Bonni Cohen: Well, Participant Media, which is the producing company that made the first film, An Inconvenient Truth, reached out to us in 2015 because they had been in discussions with Al Gore about the possibility of a sequel, and they thought that we would be plausible choices for directing the sequel. Jon and I had worked in the climate space before, and made The Island President back in 2009, and I think they felt that we had a good grasp of the information and the space, and also we'd be good partners for them in trying to hash out what would make the best kind of sequel to that movie.

HTF: The film begins with the voice of climate change detractors. When did you know or decide that you begin the film this way? The voices of these detractors that many would argue aren’t stupid people but must know that they're obfuscating the truth. So, at what point did you say, "Let's start with what people have said or what we're up against in the political realm?"

“Maybe we don't all agree about how we got here, but we're here now and we need to all act together...”

Bonni Cohen: Well, after, first the 2000 presidential election where Al Gore won the popular vote but then could not take the presidency, and then of course, after An Inconvenient Truth, there was tremendous blowback both against him personally but also the idea of man-made global warming.

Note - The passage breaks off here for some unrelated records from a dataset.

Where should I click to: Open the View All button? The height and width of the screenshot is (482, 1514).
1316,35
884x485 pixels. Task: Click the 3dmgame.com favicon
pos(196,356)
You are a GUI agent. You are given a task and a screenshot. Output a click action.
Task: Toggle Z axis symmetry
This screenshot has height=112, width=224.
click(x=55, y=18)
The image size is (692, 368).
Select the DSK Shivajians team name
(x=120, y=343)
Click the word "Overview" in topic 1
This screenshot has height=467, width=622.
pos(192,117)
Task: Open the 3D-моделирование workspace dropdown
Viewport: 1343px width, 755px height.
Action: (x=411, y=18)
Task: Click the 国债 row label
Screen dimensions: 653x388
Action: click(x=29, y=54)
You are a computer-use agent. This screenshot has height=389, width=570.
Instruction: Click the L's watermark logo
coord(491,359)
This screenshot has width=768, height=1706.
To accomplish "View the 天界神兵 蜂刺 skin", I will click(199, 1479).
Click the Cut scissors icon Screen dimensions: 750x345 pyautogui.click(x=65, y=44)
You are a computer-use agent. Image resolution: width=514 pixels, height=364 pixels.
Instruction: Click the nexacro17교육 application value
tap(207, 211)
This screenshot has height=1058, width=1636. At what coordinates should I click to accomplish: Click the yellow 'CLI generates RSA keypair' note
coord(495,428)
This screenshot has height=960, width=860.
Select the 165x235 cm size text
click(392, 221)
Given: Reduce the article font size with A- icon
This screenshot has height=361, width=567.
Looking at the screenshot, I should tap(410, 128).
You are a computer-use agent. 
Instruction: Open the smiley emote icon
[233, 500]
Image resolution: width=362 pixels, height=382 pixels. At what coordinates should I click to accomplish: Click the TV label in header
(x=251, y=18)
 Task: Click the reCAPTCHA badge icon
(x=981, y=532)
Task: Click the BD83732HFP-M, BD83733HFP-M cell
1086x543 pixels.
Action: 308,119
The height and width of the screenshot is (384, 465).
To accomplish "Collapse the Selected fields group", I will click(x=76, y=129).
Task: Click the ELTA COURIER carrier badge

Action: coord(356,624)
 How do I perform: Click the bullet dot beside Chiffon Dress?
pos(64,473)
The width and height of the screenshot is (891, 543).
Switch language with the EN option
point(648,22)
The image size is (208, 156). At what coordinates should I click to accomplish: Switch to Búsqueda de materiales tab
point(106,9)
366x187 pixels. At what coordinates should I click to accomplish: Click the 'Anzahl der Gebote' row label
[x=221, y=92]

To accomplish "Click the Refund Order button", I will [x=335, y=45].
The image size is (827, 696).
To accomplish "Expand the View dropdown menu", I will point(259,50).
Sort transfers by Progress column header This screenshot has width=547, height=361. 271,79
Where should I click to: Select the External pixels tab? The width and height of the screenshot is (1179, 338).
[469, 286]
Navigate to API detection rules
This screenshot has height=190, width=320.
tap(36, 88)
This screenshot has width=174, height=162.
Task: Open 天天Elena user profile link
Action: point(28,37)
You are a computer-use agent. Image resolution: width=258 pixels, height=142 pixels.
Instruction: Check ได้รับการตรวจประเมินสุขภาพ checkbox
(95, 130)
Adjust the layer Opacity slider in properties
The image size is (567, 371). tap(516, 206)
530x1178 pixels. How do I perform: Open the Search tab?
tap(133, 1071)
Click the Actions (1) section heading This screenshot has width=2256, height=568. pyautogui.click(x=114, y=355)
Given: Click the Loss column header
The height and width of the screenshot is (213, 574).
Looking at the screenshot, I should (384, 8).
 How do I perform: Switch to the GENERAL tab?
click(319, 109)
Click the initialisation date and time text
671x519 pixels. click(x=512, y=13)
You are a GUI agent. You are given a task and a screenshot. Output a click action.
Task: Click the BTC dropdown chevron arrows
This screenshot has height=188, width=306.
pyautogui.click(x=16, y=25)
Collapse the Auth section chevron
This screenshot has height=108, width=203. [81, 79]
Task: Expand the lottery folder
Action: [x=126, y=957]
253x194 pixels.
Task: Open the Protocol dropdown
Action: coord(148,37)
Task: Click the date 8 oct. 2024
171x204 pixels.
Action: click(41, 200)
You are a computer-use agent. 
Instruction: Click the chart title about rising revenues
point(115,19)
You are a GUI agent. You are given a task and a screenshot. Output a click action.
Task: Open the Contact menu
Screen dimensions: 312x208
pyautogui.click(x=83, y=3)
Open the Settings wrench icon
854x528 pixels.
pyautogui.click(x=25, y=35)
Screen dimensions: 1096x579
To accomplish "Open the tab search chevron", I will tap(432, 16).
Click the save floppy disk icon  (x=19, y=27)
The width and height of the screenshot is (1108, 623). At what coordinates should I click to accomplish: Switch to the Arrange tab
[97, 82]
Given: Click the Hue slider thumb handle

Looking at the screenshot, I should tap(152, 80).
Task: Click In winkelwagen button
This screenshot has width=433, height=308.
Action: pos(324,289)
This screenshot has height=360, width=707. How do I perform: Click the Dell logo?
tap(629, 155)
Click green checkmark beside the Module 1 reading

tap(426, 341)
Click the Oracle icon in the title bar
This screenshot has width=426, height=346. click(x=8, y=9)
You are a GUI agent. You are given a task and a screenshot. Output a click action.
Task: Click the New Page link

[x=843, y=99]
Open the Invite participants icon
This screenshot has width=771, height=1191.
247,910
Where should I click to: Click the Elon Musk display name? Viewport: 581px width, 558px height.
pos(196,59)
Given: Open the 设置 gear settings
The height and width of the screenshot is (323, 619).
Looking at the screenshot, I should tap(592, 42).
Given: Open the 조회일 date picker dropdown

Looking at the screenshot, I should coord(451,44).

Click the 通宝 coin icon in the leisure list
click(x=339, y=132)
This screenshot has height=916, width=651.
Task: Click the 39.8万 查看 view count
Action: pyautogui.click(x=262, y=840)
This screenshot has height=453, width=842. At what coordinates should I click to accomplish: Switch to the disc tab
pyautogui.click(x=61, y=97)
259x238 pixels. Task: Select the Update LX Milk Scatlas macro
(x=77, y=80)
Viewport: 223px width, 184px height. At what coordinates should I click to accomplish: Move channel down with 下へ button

What we wanted to do 10 years later in terms of setting the stage for what he's been up against, we wanted to kind of set the scene for where we had been between 2006 and 2016. There'd been all these voices. There'd been all this testimony that resulted in blowback, but yet the ice is melting. It's not just the voices. It's the voices set against the melting glaciers of Greenland. So while everybody is talking and arguing, the glaciers are melting. So we did that to both set the scene but also to start to build kind of a visual landscape around just how far we had come with the climate crisis and how important it was for us to act. Maybe we don't all agree about how we got here, but we're here now and we need to all act together.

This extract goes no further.